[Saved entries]
******
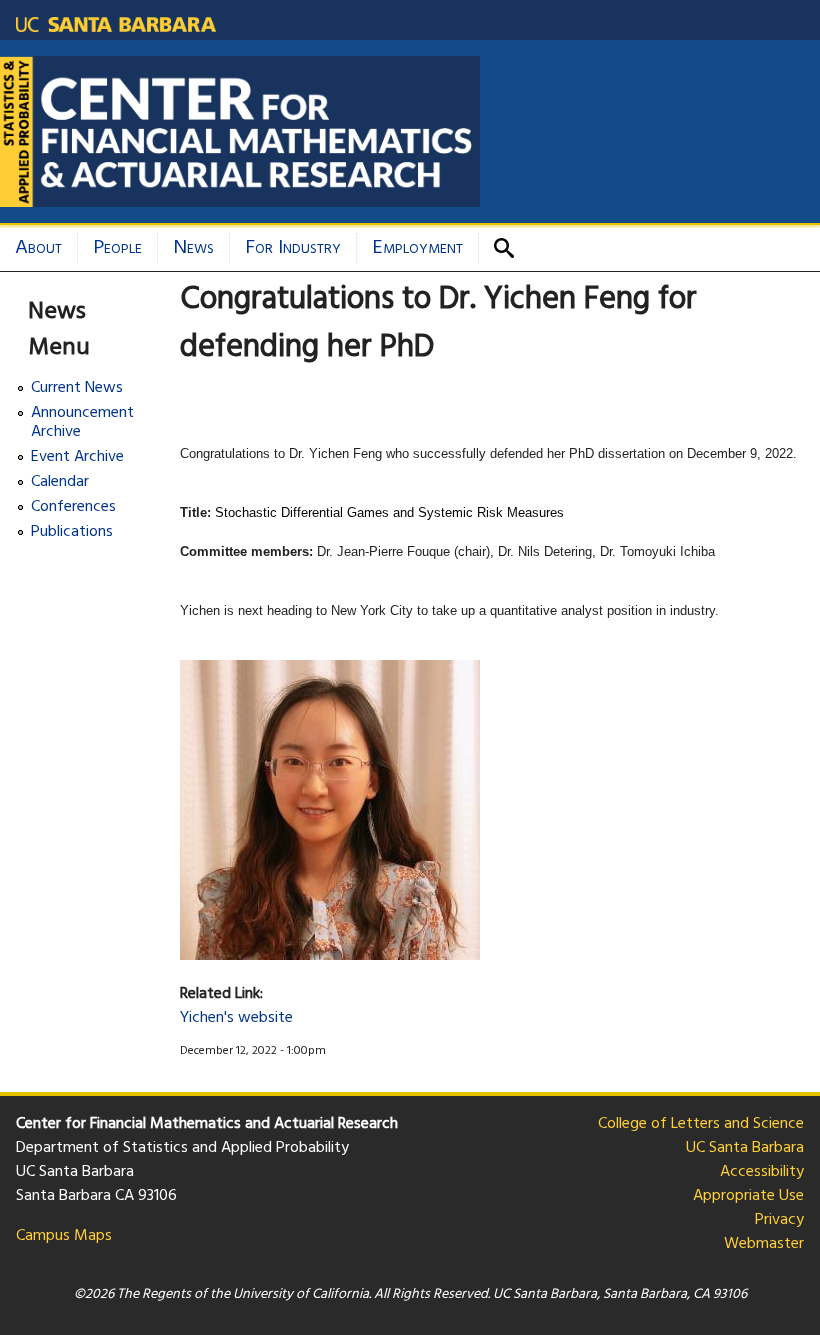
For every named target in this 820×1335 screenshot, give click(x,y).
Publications (72, 532)
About (38, 248)
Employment (417, 248)
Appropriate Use (748, 1196)
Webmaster (764, 1244)
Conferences (73, 507)
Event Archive (77, 457)
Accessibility (762, 1172)
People (117, 248)
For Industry (293, 248)
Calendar (60, 482)
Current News (77, 388)
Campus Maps (64, 1236)
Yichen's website (236, 1018)
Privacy (779, 1220)
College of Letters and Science (701, 1124)
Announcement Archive (82, 423)
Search (511, 248)
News (193, 248)
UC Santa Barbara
******
Retype the lines from the one containing "Announcement Archive (82, 423)" to the last line above. Change nothing and include no others.

Announcement Archive (82, 423)
Search (511, 248)
News (193, 248)
UC Santa Barbara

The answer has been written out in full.